Article on Twist and the Right of Publicity: A while back, I noted that the Supreme Court chose not to review a right of publicity case involving former NHL player Tony Twist and a comic book character based on him. A friend of mine at this esteemed institution has written a case commentary on the issue, which I recommend to everyone. The cite is 117 Harv. L. Rev. 1275 and it is available for those with Lexis or WestLaw. It begins:

    The extent to which the First Amendment protects a defendant in a right of publicity case is an issue that has vexed courts and commentators: whereas some authorities have adopted tests that tend to favor speechmakers, the Missouri Supreme Court in Doe v. TCI Cablevision recently created a test that tends to protect celebrities. The Missouri test is vague and unworkable, however, and the court should have held that publicity rights are subject to the "actual malice" standard of traditional First Amendment scrutiny.

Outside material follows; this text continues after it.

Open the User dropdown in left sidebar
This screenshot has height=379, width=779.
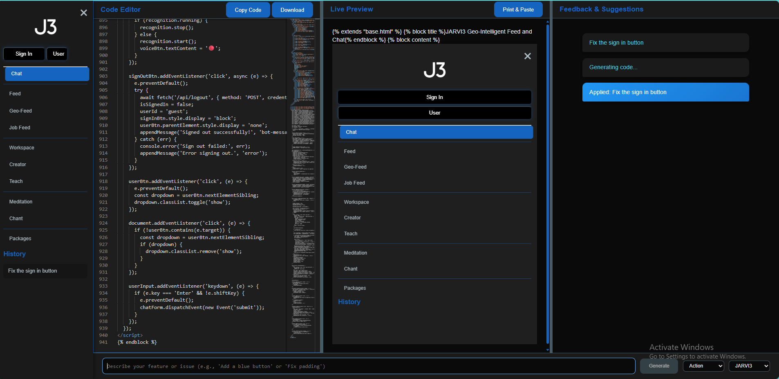click(x=58, y=54)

While I agree with the author that the test is difficult to administer, I am not certain that the "actual malice" standard is where the line should be drawn. A celebrity's image is a valuable property right that should be protected, even against 1st Amendment expression. While the California standard draws the line at whether or not anything was added to the copy of the figure's image, a more intricate test should be used to determine the value to the creator of using the image of the public figure. Creators should be allowed to use public figures in creative works, but they should have to compensate the figure for a portion of the benefit gained from using the famous likeness. Through this rule, the right to free expression can be protected, as can a celebrity's right to be compensated for the use of his or her image.

I recommend the entire article.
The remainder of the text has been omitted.